Set problem:
Convert the records from the line containing "The height and width of the screenshot is (419, 660)." through the line containing "Click the Browse" into a JSON list of strings, one string per line, omitting blank lines.

Recorded data:

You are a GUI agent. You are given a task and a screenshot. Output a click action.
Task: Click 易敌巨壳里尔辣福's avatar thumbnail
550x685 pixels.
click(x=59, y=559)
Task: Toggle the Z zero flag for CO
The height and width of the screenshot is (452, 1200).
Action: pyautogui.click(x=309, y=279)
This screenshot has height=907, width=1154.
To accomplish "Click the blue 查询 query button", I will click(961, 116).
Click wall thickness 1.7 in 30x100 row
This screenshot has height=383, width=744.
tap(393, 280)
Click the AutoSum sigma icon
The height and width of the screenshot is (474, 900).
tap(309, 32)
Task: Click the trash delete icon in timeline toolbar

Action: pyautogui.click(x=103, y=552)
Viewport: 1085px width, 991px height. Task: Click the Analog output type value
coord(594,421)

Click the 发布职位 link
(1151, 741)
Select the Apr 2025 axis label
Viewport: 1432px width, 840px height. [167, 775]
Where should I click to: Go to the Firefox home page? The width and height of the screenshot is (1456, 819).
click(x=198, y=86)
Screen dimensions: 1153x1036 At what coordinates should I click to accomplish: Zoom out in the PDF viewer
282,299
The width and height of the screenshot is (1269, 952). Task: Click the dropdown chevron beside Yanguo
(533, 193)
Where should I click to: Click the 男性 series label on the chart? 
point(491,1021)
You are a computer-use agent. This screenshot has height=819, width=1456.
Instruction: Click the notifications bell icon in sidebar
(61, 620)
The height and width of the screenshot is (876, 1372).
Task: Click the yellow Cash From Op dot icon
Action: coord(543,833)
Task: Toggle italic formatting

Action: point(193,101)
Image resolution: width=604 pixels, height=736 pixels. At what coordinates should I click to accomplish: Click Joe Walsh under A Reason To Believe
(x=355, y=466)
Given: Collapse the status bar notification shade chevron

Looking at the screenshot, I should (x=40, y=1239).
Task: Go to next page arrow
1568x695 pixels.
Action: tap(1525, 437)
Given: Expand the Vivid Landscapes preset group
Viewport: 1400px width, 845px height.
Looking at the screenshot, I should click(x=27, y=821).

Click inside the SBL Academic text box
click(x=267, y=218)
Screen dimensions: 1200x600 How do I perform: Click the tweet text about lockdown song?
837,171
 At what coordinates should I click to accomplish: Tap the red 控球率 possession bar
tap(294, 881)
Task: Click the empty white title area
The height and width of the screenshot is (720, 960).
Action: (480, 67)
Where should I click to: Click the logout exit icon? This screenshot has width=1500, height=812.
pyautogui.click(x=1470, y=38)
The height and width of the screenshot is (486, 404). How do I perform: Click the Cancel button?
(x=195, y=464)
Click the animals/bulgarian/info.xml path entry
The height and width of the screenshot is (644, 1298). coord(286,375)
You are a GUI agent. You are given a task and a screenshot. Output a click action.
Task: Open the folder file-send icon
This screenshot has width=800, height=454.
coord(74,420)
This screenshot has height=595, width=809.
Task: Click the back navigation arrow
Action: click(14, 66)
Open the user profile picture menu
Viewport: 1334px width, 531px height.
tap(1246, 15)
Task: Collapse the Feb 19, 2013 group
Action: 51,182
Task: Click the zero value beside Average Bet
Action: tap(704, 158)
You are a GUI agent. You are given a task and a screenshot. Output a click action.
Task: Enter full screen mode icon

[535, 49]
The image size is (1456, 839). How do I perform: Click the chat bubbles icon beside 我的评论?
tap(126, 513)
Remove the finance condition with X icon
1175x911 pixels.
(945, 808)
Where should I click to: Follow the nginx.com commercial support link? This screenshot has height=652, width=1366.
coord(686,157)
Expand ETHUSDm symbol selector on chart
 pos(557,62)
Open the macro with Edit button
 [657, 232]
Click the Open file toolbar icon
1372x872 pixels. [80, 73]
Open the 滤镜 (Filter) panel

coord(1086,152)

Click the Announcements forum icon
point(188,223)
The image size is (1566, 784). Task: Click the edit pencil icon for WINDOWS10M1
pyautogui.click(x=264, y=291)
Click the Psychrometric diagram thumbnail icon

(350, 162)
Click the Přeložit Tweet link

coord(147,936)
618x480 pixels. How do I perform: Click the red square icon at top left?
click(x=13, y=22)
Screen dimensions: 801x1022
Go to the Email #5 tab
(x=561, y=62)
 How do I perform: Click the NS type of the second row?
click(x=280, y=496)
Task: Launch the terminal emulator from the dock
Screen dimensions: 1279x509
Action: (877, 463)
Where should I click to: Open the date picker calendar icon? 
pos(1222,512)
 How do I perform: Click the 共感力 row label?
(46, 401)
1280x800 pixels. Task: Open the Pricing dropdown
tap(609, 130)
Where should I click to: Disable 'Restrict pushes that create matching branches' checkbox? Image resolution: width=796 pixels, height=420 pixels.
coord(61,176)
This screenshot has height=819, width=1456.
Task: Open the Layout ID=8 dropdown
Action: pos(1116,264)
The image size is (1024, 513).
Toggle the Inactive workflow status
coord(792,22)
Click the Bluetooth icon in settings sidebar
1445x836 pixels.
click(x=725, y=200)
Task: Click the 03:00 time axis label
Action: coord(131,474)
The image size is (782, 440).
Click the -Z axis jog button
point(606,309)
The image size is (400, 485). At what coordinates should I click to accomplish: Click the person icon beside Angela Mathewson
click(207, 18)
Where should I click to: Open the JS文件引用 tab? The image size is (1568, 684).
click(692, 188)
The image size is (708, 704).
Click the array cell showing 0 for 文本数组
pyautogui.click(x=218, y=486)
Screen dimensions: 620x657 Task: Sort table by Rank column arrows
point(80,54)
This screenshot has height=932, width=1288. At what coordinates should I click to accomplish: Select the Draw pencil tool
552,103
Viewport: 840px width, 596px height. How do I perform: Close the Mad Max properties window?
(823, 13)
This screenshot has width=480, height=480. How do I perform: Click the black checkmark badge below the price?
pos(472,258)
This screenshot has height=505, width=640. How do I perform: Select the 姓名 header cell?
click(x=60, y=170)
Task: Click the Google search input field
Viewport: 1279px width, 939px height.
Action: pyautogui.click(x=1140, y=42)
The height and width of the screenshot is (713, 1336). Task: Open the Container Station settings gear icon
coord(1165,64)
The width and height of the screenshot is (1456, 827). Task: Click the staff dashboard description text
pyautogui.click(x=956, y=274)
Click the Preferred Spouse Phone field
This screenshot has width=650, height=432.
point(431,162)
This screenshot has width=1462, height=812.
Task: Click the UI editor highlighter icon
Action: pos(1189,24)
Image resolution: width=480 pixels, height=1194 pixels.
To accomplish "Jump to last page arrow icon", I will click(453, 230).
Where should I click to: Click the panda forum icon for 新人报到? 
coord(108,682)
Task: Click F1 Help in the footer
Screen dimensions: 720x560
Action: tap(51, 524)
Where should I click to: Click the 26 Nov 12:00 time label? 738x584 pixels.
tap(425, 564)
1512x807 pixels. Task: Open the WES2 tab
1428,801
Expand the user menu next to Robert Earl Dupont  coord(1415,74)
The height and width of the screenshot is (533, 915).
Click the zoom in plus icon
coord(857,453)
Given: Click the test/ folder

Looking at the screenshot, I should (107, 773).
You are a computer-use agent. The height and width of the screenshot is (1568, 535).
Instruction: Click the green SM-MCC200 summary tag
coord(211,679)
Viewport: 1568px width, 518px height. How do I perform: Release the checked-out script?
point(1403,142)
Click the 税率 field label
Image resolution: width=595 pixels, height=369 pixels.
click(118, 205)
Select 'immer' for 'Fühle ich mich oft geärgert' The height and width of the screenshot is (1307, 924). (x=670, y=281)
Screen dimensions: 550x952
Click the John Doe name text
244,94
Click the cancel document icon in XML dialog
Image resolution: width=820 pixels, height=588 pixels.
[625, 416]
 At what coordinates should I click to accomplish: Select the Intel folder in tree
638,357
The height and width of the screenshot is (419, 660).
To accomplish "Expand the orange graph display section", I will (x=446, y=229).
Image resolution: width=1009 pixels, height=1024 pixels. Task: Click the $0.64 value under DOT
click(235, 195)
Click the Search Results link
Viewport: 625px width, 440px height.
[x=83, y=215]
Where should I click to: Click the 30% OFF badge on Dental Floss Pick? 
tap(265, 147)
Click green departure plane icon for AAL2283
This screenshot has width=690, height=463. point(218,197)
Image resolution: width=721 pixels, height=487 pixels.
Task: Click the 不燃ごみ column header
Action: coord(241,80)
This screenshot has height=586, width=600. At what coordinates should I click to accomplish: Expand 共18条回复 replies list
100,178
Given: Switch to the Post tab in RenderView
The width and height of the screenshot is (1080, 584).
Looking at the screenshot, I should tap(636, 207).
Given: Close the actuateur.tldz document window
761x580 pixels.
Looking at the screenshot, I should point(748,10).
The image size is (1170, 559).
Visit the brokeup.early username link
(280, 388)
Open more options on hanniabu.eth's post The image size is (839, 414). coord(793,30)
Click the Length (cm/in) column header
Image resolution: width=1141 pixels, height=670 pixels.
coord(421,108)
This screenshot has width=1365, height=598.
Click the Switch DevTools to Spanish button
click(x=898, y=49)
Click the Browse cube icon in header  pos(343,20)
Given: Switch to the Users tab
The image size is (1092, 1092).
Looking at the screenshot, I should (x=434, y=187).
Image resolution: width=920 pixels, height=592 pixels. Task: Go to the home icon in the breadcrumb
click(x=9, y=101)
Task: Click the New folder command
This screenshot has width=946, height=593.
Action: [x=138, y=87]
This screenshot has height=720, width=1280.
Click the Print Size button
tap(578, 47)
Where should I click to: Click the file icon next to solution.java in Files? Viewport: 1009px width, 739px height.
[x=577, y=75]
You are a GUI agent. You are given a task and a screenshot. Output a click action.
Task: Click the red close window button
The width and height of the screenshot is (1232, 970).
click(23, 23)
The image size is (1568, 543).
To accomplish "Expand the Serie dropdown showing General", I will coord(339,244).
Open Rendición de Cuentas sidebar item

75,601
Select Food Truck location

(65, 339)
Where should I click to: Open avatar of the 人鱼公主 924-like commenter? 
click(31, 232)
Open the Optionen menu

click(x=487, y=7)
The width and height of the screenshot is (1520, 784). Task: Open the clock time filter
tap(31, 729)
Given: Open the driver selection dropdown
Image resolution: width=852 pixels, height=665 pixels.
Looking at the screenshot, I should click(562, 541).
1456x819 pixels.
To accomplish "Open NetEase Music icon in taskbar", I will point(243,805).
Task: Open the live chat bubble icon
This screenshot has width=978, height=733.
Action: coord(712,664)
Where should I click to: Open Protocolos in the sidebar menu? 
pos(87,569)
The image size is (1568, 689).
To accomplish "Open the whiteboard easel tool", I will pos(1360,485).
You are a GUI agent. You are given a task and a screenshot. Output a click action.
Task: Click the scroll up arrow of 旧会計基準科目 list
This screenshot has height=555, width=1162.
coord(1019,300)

Exercise result:
[
  "The height and width of the screenshot is (419, 660).",
  "To accomplish \"Expand the orange graph display section\", I will (x=446, y=229).",
  "Image resolution: width=1009 pixels, height=1024 pixels. Task: Click the $0.64 value under DOT",
  "click(235, 195)",
  "Click the Search Results link",
  "Viewport: 625px width, 440px height.",
  "[x=83, y=215]",
  "Where should I click to: Click the 30% OFF badge on Dental Floss Pick? ",
  "tap(265, 147)",
  "Click green departure plane icon for AAL2283",
  "This screenshot has width=690, height=463. point(218,197)",
  "Image resolution: width=721 pixels, height=487 pixels.",
  "Task: Click the 不燃ごみ column header",
  "Action: coord(241,80)",
  "This screenshot has height=586, width=600. At what coordinates should I click to accomplish: Expand 共18条回复 replies list",
  "100,178",
  "Given: Switch to the Post tab in RenderView",
  "The width and height of the screenshot is (1080, 584).",
  "Looking at the screenshot, I should tap(636, 207).",
  "Given: Close the actuateur.tldz document window",
  "761x580 pixels.",
  "Looking at the screenshot, I should point(748,10).",
  "The image size is (1170, 559).",
  "Visit the brokeup.early username link",
  "(280, 388)",
  "Open more options on hanniabu.eth's post The image size is (839, 414). coord(793,30)",
  "Click the Length (cm/in) column header",
  "Image resolution: width=1141 pixels, height=670 pixels.",
  "coord(421,108)",
  "This screenshot has width=1365, height=598.",
  "Click the Switch DevTools to Spanish button",
  "click(x=898, y=49)",
  "Click the Browse cube icon in header  pos(343,20)"
]